Unable to read .gz files in logstash

clash_of_clanss · June 16, 2018, 12:43pm

Hi,

I am trying to read .gz files in logstash input plugin but I can't read gunzip files in logstash. When I try to read those log files it throws error message like this,

A plugin had an unrecoverable error. Will restart this plugin.
Plugin: <LogStash::Inputs::File path=>["/test.txt"], start_position=>"beginning", sincedb_path=>"/dev/null", codec=><LogStash::Codecs::GzipLines charset=>"UTF-8">, stat_interval=>1, discover_interval=>15, sincedb_write_interval=>15, delimiter=>"\n">

Error: Object: application.log.2018-05-14-01.eradar-data-service-prod-1e-5af1c225.us-east-1.amazon.com.gz is not a legal argument to this wrapper, cause it doesn't respond to "read". {:level=>:error}

LogStash.conf file:
file {
path => "/test.txt" (this file contains list of gunzip files)
start_position => "beginning"
sincedb_path => "/dev/null"
codec => "gzip_lines"
}

and also tried path => "/logfile.gz" directly but both are not working it throws same error message.
How to solve this problem, please share your solutions. I refered all the similar questions but none of the solutions solve my issue.

Thanks,

yaauie · June 18, 2018, 11:47pm

The path directive enables you to specify a glob-type path to files that will be read (e.g., application.log.*.gz).

clash_of_clanss · June 19, 2018, 4:43am

Sorry, I don't understand your solution. can you explain some more detail?
Thanks.

yaauie · June 19, 2018, 7:13pm

When you specify a path that matches a file, Logstash will attempt to ingest that file. Since you are giving a path to a plain-text file, and it is trying to read it with gzip, it fails. You need to give it a glob-style path that matches the files you want to ingest.

clash_of_clanss · June 20, 2018, 5:48am

I also tried that method but it does not work again same error message.

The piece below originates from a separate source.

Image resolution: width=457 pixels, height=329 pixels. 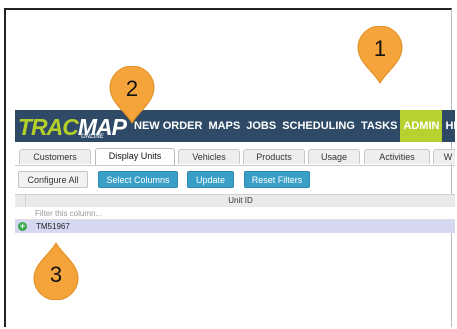 What do you see at coordinates (224, 126) in the screenshot?
I see `nav-item-maps: MAPS` at bounding box center [224, 126]. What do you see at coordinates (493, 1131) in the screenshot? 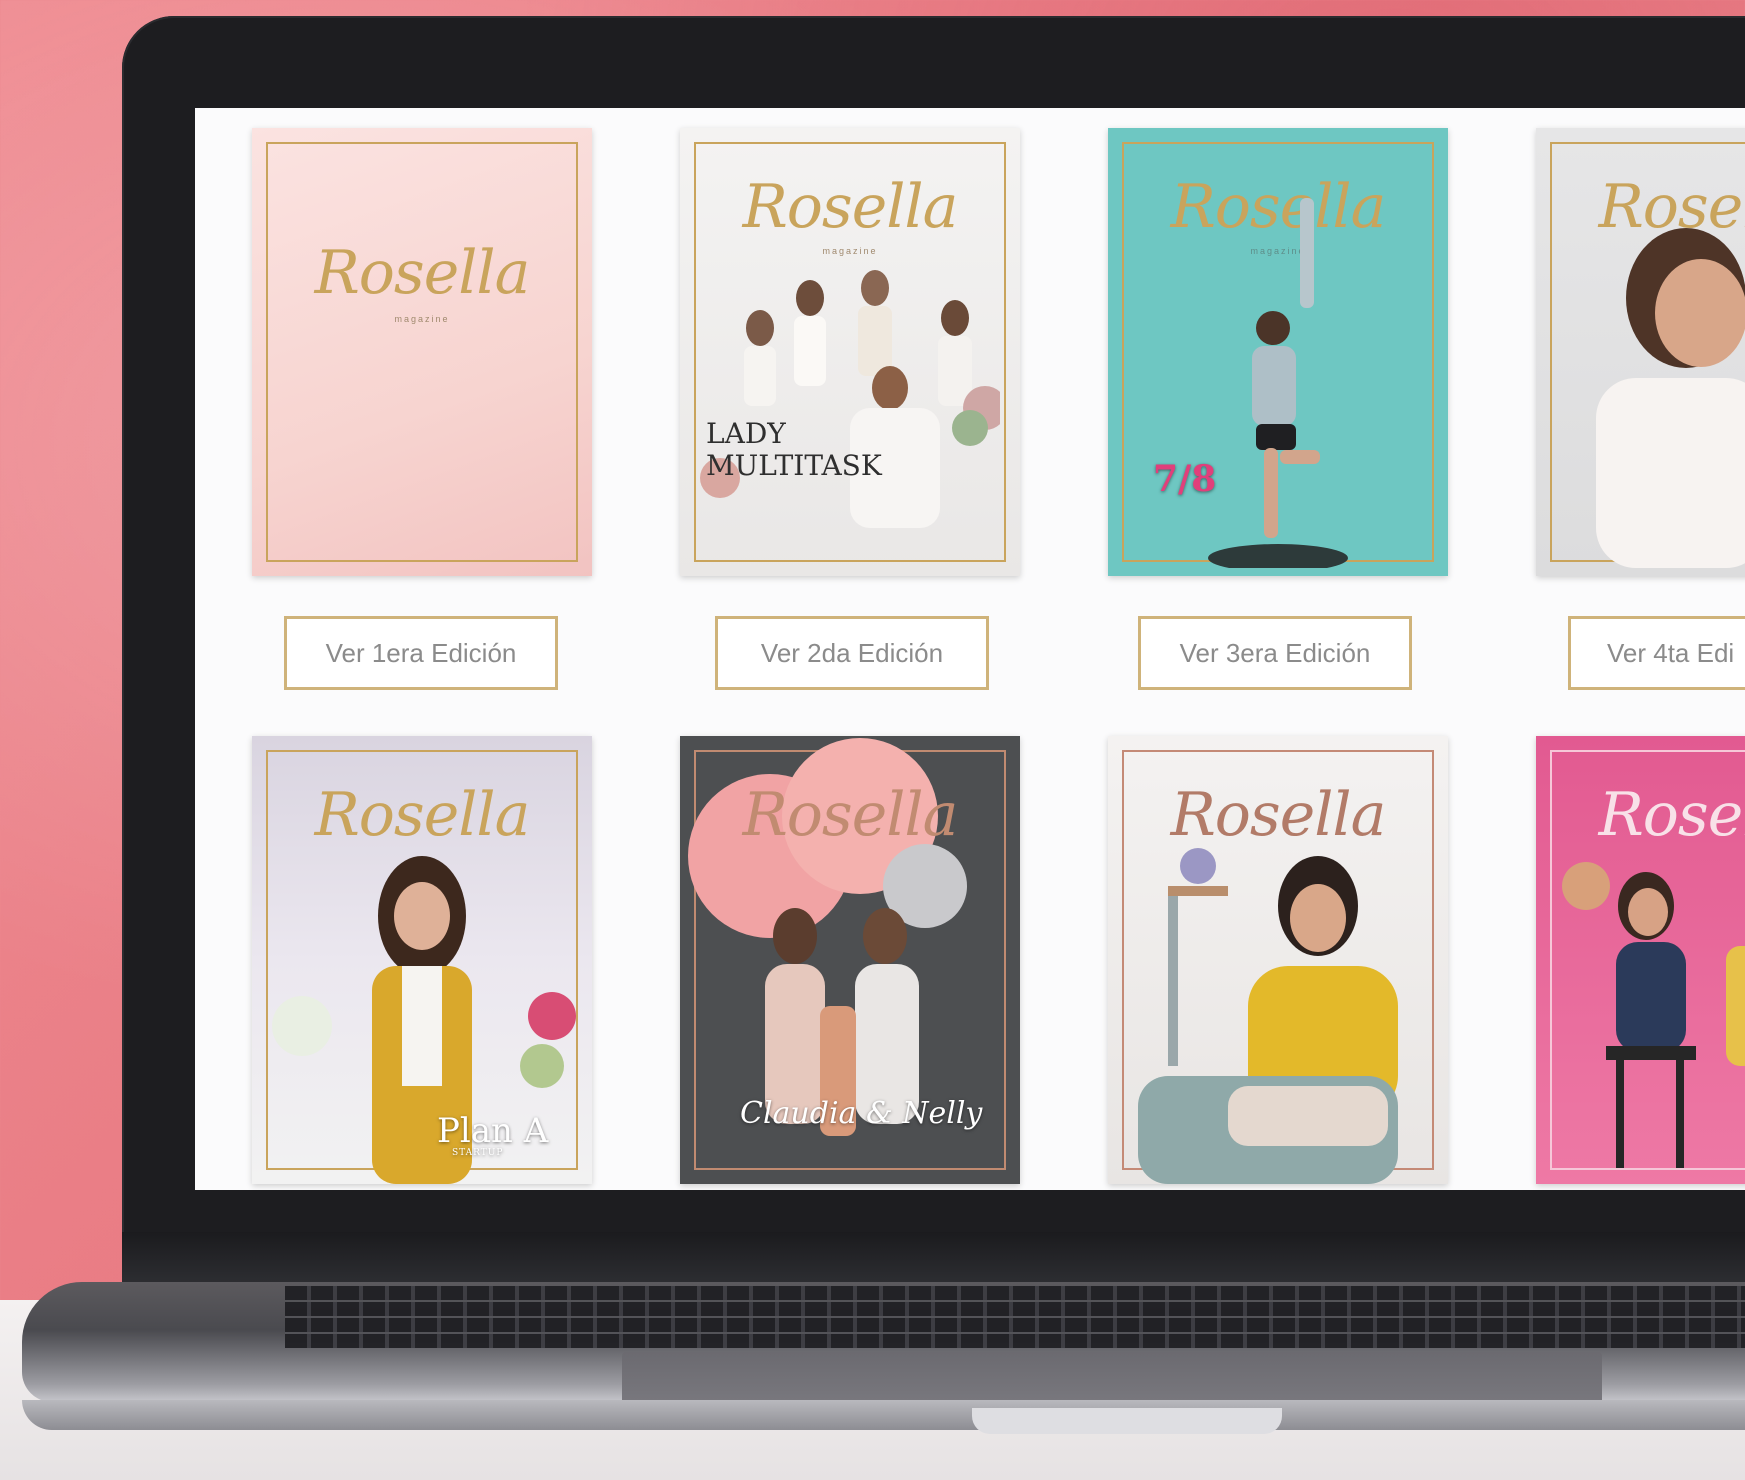
I see `cover-headline: Plan A` at bounding box center [493, 1131].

guyboertje · June 21, 2018, 8:13am

If you use the latest file input v4.1.3 you can read gz files directly without the GzipLines codec.
Here is a simple test config:

input {
    file {
        path => "/Users/guy/tmp/testing/logs/pan*.gz"
        sincedb_path => "/Users/guy/tmp/testing/gz-local-read-file-mode.sdb"
        discover_interval => 40
        stat_interval => 0.1
        mode => "read"
        file_completed_action => "log"
        file_completed_log_path => "/Users/guy/tmp/testing/gz-local-read-file-mode-completed.log"
        file_sort_by => "path"
    }
}

output {
  stdout { codec => dots }
}

clash_of_clanss · June 22, 2018, 7:49am

My Logstash version - 2.1.0

Christian_Dahlqvist · June 22, 2018, 7:51am

That is a very old version. I would recommend that you upgrade.

Mormaii · July 12, 2018, 5:28pm

Is there a recommended way to process around 100,000 files without having logstash die?

guyboertje · July 16, 2018, 12:27pm

Not yet. I have some experimental code that "feeds" batches of discovered files to the processing stage but it is not ready yet.

I hope that you are not tailing hundreds of thousands of files.

clash_of_clanss · July 16, 2018, 12:29pm

Hi,

I can't read gzip files after updating file input plugin.

Thanks,
Arun

guyboertje · July 16, 2018, 12:57pm

The file input at v4.1.X has test file fixtures and test that verify the code can read gz files - these fixtures, test and the actual zipfile reading code are identical to the S3 input gz reading implementation.

You are experiencing a different outcome - perhaps because you have some differences in your setup. You will need to uncover what these are before anyone can help.

If the LS logs show some errors or logging lines to do with filewatch.readmode.handlers.readzipfilethen post them here.

Have you tested a fresh file gzipped with tar cvzf somefile.gz /some/pathto/somefile.x?

clash_of_clanss · July 16, 2018, 1:11pm

Hi,

I am not reading logs from S3. so is it okay?

system · August 13, 2018, 1:11pm

This topic was automatically closed 28 days after the last reply. New replies are no longer allowed.